A digital signal in signal processing is a discrete-time signal whose amplitude is discrete, taking on only a finite number of values. Unlike analog signals, which are continuous in both time and amplitude, digital signals are represented by a sequence of discrete values, typically binary (0 or 1). These discrete values are often referred to as "bits" or "samples."

Digital signals are commonly created by converting analog signals using a process called analog-to-digital conversion (ADC). This process involves sampling the analog signal at regular intervals and then quantizing the amplitude of each sample to one of the predefined discrete levels. The resolution of the quantization (the number of discrete levels) determines the accuracy of the digital representation. A higher resolution (more levels) leads to a more accurate representation of the original analog signal, but also requires more storage space.
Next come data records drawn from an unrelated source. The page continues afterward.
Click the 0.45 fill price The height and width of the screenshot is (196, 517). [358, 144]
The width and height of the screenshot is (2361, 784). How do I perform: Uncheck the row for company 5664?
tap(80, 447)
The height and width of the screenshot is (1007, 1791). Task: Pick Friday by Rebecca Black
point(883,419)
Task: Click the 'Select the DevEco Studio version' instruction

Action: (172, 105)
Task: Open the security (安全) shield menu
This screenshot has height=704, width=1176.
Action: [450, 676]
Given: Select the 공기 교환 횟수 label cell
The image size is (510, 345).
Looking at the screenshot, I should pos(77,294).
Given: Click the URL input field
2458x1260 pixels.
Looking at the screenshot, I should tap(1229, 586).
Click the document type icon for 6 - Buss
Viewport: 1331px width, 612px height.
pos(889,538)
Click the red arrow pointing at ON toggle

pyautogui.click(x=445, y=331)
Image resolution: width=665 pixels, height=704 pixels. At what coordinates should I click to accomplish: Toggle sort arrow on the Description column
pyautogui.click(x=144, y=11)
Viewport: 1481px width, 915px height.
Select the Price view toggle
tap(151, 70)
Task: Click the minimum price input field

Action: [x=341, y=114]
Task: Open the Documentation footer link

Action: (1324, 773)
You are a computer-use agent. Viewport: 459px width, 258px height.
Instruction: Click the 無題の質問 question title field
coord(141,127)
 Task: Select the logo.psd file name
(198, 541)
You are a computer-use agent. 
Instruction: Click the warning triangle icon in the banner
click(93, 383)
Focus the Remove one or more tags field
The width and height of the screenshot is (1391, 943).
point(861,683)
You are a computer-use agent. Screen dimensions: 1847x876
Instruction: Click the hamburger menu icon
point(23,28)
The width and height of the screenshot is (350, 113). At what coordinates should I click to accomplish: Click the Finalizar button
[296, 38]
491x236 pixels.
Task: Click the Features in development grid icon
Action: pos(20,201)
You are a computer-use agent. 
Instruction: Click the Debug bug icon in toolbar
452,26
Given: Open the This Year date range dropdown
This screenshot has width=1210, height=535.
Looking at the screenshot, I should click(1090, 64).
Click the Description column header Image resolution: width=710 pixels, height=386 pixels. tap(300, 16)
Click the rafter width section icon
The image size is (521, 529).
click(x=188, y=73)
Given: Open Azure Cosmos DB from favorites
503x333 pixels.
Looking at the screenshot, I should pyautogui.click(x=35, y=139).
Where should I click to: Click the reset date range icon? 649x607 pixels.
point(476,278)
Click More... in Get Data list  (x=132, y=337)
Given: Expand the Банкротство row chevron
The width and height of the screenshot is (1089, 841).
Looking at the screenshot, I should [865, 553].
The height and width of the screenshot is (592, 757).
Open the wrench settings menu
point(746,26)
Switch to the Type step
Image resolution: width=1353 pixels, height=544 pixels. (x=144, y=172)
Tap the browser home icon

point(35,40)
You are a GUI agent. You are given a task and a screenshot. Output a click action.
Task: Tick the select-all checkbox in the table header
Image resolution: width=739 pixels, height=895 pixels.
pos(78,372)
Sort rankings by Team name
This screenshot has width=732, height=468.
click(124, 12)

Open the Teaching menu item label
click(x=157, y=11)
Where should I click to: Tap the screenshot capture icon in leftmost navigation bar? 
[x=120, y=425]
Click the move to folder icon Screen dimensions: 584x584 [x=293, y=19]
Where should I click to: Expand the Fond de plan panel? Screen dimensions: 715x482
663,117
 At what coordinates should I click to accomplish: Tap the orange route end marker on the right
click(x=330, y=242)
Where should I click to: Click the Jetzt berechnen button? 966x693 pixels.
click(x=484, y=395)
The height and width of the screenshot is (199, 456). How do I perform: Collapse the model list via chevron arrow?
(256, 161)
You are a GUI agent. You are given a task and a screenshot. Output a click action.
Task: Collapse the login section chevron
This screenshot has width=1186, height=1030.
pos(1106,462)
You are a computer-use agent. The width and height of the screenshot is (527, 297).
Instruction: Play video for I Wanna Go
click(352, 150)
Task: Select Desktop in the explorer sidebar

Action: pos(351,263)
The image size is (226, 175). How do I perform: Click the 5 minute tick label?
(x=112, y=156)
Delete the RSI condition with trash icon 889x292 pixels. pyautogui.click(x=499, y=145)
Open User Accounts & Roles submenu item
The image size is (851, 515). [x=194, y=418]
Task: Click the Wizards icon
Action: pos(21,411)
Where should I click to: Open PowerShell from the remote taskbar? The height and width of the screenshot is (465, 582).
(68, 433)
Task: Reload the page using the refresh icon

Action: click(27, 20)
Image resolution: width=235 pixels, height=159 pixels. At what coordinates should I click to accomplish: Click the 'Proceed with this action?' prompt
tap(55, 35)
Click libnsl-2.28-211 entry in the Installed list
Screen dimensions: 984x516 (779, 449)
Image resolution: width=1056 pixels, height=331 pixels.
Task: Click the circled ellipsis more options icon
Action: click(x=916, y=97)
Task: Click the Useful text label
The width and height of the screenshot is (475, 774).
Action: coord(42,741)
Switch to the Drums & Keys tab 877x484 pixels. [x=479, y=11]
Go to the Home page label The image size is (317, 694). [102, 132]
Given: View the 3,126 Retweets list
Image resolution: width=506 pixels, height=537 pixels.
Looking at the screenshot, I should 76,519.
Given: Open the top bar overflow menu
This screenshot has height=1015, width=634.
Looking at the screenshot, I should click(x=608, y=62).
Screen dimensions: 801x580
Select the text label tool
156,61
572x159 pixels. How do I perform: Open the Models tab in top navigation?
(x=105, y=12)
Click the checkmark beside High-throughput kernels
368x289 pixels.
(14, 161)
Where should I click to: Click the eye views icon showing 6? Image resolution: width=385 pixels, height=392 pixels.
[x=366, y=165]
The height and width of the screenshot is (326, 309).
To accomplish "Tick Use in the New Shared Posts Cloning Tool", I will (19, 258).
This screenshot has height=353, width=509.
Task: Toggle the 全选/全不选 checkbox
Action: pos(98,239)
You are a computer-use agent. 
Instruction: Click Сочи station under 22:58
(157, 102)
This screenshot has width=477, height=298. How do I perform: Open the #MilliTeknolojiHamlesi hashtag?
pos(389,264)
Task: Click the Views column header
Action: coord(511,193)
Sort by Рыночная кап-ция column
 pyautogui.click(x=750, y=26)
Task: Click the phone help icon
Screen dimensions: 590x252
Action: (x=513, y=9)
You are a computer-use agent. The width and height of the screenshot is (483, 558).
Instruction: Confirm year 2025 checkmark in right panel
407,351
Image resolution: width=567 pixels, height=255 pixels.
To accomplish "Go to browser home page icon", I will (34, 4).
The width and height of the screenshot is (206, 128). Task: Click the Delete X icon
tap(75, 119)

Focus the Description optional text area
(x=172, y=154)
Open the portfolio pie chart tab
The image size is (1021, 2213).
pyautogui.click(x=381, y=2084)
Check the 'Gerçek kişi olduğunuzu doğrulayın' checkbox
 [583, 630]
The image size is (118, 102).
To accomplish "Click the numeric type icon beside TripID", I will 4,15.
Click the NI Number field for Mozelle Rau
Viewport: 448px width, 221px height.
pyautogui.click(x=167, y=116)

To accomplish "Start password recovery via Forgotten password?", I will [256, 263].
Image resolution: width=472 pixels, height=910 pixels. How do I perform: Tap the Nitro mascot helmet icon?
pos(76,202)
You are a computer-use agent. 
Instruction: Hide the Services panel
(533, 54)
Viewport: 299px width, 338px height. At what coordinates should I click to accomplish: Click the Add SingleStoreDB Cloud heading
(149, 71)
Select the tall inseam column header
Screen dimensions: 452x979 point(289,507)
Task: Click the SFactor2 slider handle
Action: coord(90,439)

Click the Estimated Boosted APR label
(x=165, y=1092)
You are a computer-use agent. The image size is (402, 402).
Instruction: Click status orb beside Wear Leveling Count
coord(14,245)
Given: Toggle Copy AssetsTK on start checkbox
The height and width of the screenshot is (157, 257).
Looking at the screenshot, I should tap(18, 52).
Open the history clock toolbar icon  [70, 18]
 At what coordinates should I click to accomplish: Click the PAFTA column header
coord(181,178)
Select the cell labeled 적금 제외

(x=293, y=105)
Key characteristics of digital signals include:

• Discrete-time: The signal is defined only at specific points in time, not continuously. These points are determined by the sampling rate.
• Discrete-amplitude: The signal's amplitude can only take on a finite number of distinct values.
• Quantization: The process of mapping the continuous amplitude of an analog signal to a finite set of discrete levels. Quantization introduces quantization error, which is the difference between the original analog value and its digital approximation.
• Sampling rate: The number of samples taken per unit of time. According to the Nyquist-Shannon sampling theorem, the sampling rate must be at least twice the highest frequency component of the analog signal being converted to avoid aliasing.
• Bit depth: The number of bits used to represent each sample. A higher bit depth allows for a finer quantization and therefore a more accurate representation of the analog signal.

Digital signals are widely used in modern electronics and communication systems due to their robustness to noise, ease of storage, manipulation, and processing using digital circuits and computers. They are also more amenable to error detection and correction than analog signals. Common applications include digital audio, digital video, digital communication, and control systems. The ability to perform complex mathematical operations on digital signals via digital signal processing (DSP) techniques is a significant advantage over analog signal processing.